Rex Austin’s 21st birthday ‘occasion’, mirrored air force initiation ceremonies as well as some of the traditional (and raucous) rites of passage to adulthood. ‘The boys’ in his room stripped him naked, threw him in the air, bumped him in the snow, rubbed him down to dry him off, presented him with a key with ‘21 on it’ and ‘an absolutely magnificent chocolate cake’. They then ceremoniously ‘shook me by the hand and said “Happy 21st I hope you’re not here for your 22nd”’. Austin’s ‘21st was something’, an occasion to remember, made even special by the sacrifices made by his friends. In a time of almost desperate rationing in January 1945, ‘the blokes had saved up their semolina and everything’ to make his cake.
We dont know if this is a birthday or, given the 1942 decoration, a new year's party, but cake is on the menu. Sadly, it doesn't seem to be cheering Tony Gordon (seated, right hand side) and his friends. (Courtesy of Drew Gordon.) 

Cake was not the only birthday treat. Alex Kerr was depressed at the prospect of celebrating his 21st in captivity. For him it was nought but a bleak and dispiriting occasion until he received a ‘truly rare morsel’, an egg extracted from one of the guards by Stalag IIIE Kirchhain’s most successful traders. ‘I will never forget the generosity of someone who hardly knew me but considered that the significance of the occasion demanded a gesture of compassion’. 
While Kerr, Scanlan and Austin experienced the best of human kindness for their birthdays, Lex Dixon experienced the worst of humanity for his. For ‘something to look forward to’, he had been saving a potato. (This was before he arrived in Stalag Luft III.) Every time he came across a bigger one he swapped it and ate the smaller one. Just before his birthday, when Dixon’s anticipation was greatest, another prisoner stole the potato and devoured it. ‘It was the unforgiveable thing for anyone to steal anything else from a fellow prisoner,’ recalled Justin O’Byrne.

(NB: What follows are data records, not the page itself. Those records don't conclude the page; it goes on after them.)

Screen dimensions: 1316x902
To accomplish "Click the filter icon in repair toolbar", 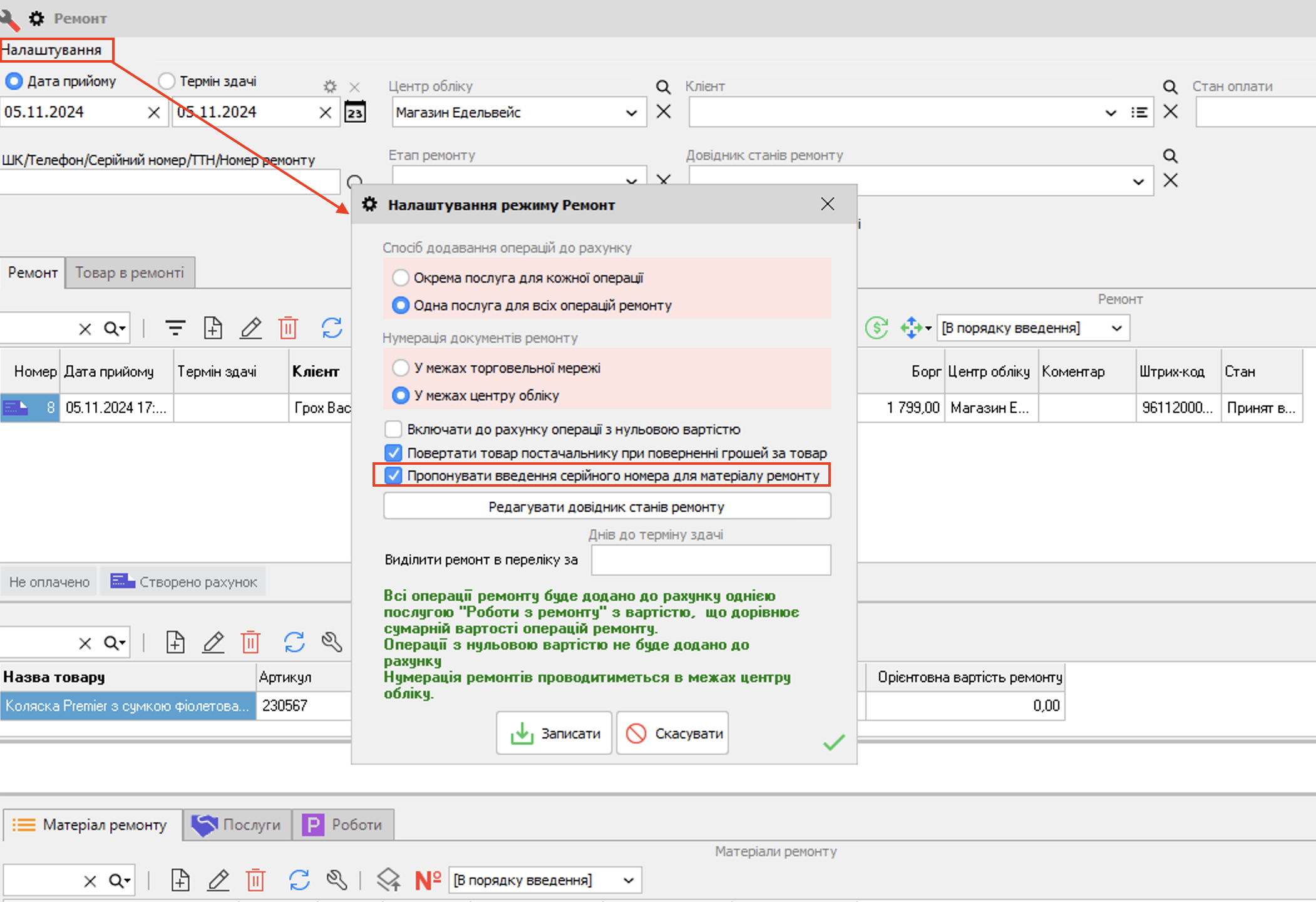I will (175, 328).
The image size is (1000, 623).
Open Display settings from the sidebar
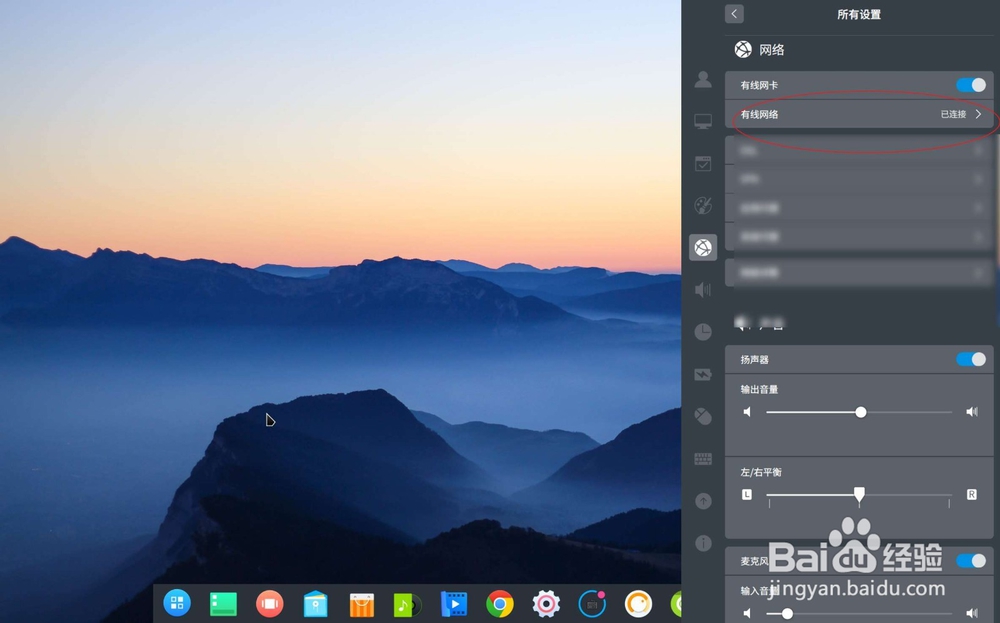[703, 121]
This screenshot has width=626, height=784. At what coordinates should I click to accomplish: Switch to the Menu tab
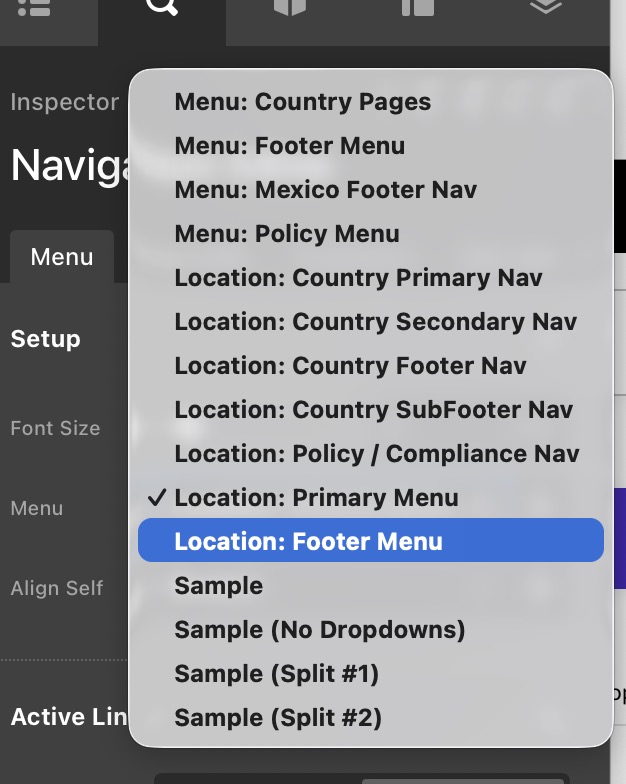[62, 257]
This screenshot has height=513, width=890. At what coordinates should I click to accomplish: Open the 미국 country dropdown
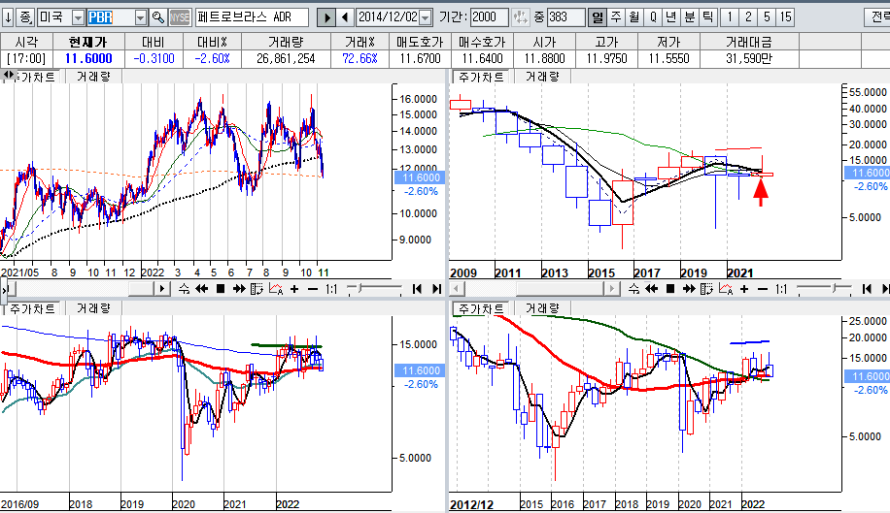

Fortunately, not every birthday represented the darker side of captivity, but many were not easy. Some weren’t even worth remembering. ‘It happens to be my birthday today’, Charles Fry told his fiancée. ‘I had forgotten about it’. Keith Carmody ‘forgot it was my 26th birthday—am feeling a bit better now—have not spent a birthday at home since my 20th in 1939’. Despite forgetting, he and a friend had a ‘“bash” to celebrate’.
Friends and camaraderie made birthdays worthwhile. So too did the knowledge that their family and friends remembered them, but ensuring that captive loved ones received birthday greetings was a lottery. Australia was half a world away, letters were frequently lost, and delivery was often delayed through censorship or even punishment or retribution. 
Sometimes the family timed their birthday greetings just right. ‘Red letter day, my birthday, also your letter 2/11, my first from you’, wrote George Archer to his folks. (Four months later, however, his birthday parcel still hadnt turned up.) ‘I received your birthday greetings, which arrived about two days ago, and I was very pleased to receive them, thank you’, another chap recorded.
Home is where the kriegies would have preferred to be, but prison camp conviviality and birthday celebrations demonstrated the strong fraternity, culinary ingenuity of their roommates and friends, and even personal sacrifice to ensure that the festive table was well-laden. For many, that strong friendship made captivity bearable.